C'est sur twitter que j'ai commencé à discuter avec Béatrice Kammerer. Elle est une participante active du blog collectif  Les vendredis intellos et Présidente de l'association du même nom. Il s'agit de partager des lectures sur l'éducation, la parentalité et plus généralement l'enfance. Un blog qui remplace les polémiques par des réflexions argumentées. Pour l'avoir rencontrée depuis IRL, je confirme que c'est une intello.

Elle vient de sortir un livre et m'a accordé un entretien. J'en suis pas peu fière car demain  c'est au micro de france-inter qu'elle cause dans La tête au carré.

1/ Que est le sujet de ton livre ?

Le projet du livre, c'est de tenter de populariser les savoirs en éducation et parentalité d'une manière aussi accessible, ludique mais aussi rigoureuse qu'on pourrait le faire dans d'autres domaines scientifiques où la vulgarisation est une habitude plus ancrée. Cela implique de rompre avec le ton infantilisant et injonctif qu'on retrouve souvent dans les livres destinés aux parents, pour viser plutôt le renforcement du pouvoir d'agir. Le but est que chacun puisse faire de manière éclairée les choix qui lui semblent justes compte tenu de son histoire, sa famille, son enfant.

J'ai donc choisi de partir des "questions qui fâchent", celles qui s'étalent dans les magazines spécialisés, dans les émissions de télévision ou qui alimentent les conflits entre amis et en famille. L'idée n'est pas de dire qui a "raison" ou "tort" mais d'adopter une posture de déconstruction : pourquoi ces questions sont-elles si épidermiques ? Dans quelle filiation d'idées peut-on les replacer? Quels sont les arguments en présence? Quels groupes d'influence les soutiennent? Et quels modèles, représentations, enjeux sont-ils sous tendus? 

2/ est ce qu'il s'adresse davantage aux mères ?

 Clairement, non. L'objectif de ce livre est non seulement de revendiquer haut et fort que la parentalité et l'éducation concernent autant les pères que les mères, mais plus encore que ce sont d'abord et surtout des questions de société. Cela correspond d'ailleurs à deux réalités qu'on oublie trop souvent.

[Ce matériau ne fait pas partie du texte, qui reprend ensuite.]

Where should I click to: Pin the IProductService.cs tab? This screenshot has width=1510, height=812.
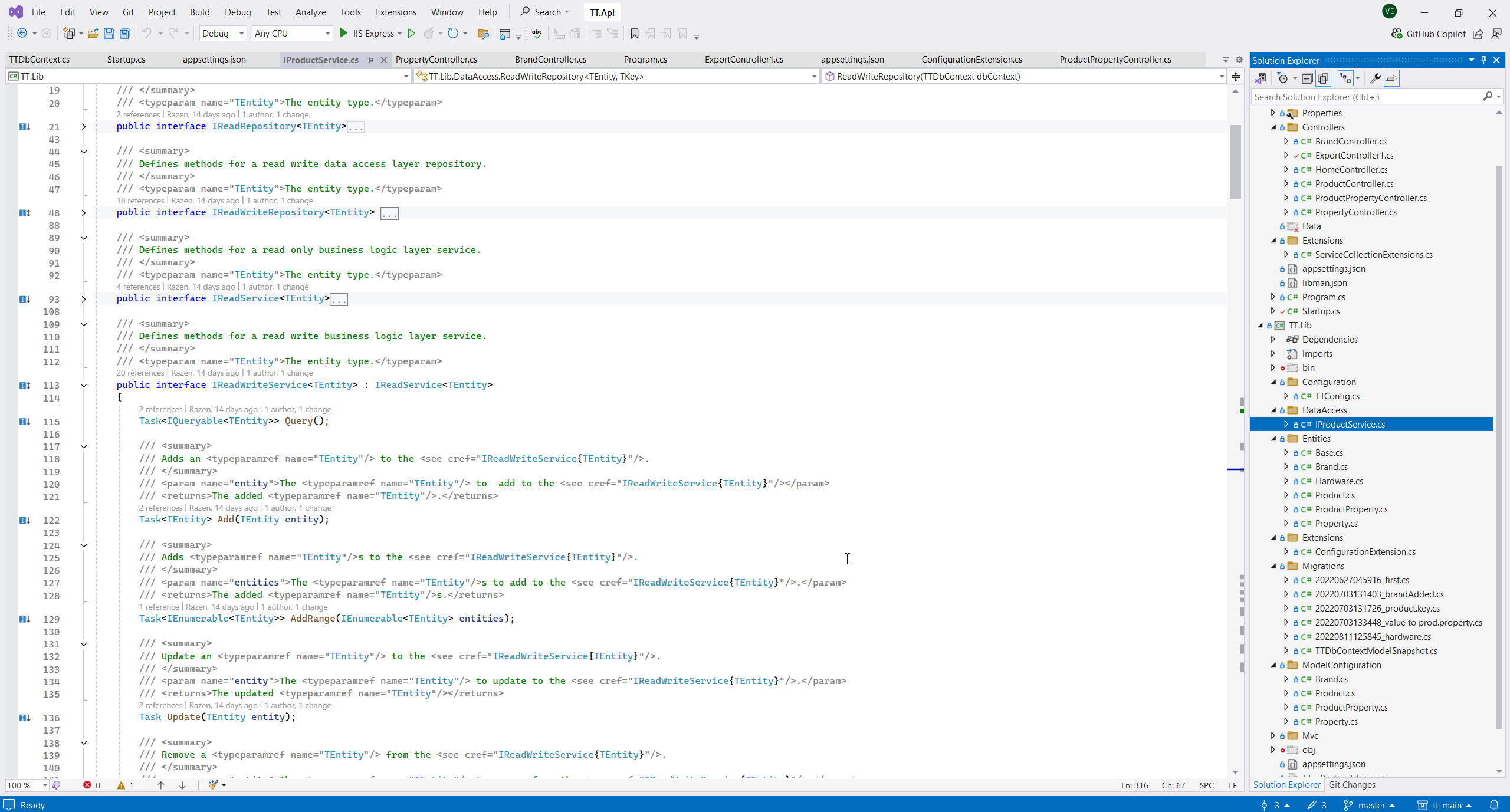(370, 60)
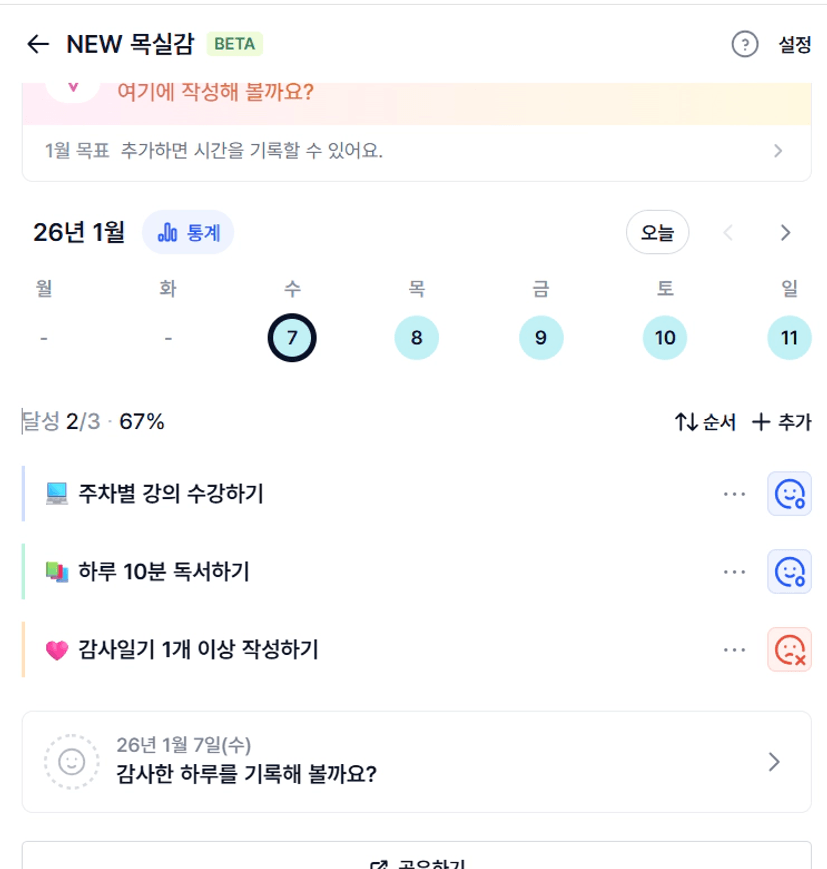This screenshot has height=869, width=827.
Task: Toggle completion face for 하루 10분 독서하기
Action: point(789,572)
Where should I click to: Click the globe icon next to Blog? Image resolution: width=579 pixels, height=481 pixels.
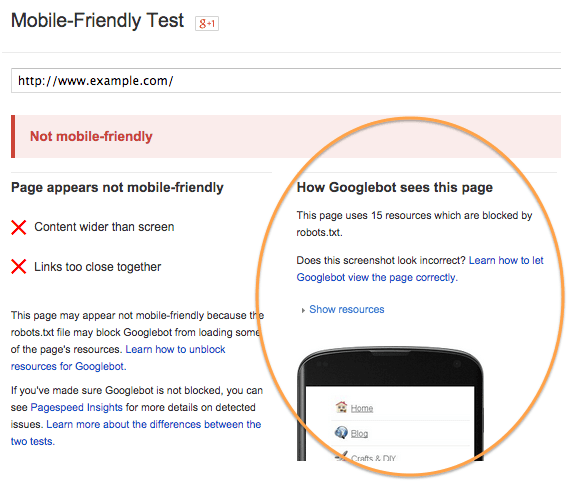pos(341,432)
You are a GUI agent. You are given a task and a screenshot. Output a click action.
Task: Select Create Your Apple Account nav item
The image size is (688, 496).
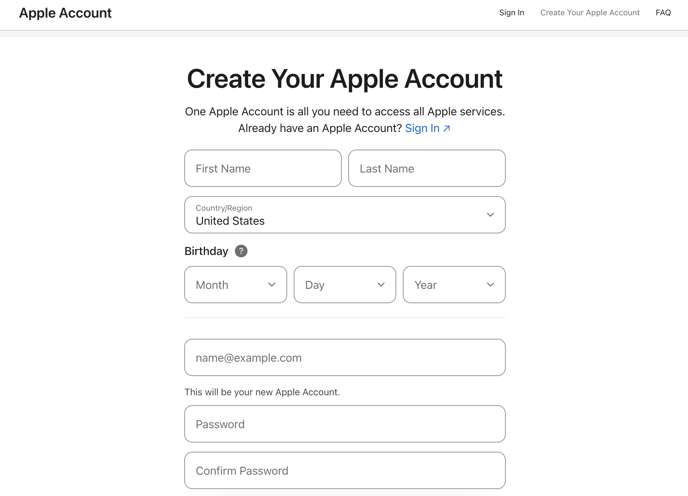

La première, c'est qu'il faut tout un village pour élever un enfant (et à ce titre, les acteurs éducatifs sont bien plus divers que les "parents" au sens strict de l'Etat civil!). Et la seconde, c'est que le regard que pose une société sur sa jeunesse influe bien au delà des bornes de cet âge: par exemple, les normes liées à la procréation s'exercent sur toutes et tous, parents ou non; de même que notre façon d'appréhender l'autonomie de l'enfant, ses apprentissages, l'affirmation de ses goûts et de ses idées en disent long sur les normes, les peurs, les rapports de domination, les espoirs de notre société. 

3/ peux ton dire que c'est un livre féministe ?

Oui! En tout cas, c'est une préoccupation qui a été continue tout au long de l'écriture. Il y a tout d'abord l'attention que nous avons portée dans nos formulations à inclure pères et mères, à rester vigilantes face aux normes hétérosexuelles et conjugales qui sont souvent très présentes dans les écrits liés à la parentalité, à limiter les formulations au masculin-générique, à féminiser les titres professionnels, ainsi qu'à choisir des exemples concrets qui éviteraient de renforcer les stéréotypes de genre.

Et puis il y a surtout les éléments de savoir que nous avons abordés tout au long de cet ouvrage et qui nous semblent des sujets majeurs du féminisme: histoire de l'avortement et de la contraception, histoire des féminismes, accouchement respecté et violences obstétricales, "instinct" paternel et maternel,inégalités professionnelles et domestiques, lutte contre les stéréotypes de genre dans l'éducation, etc.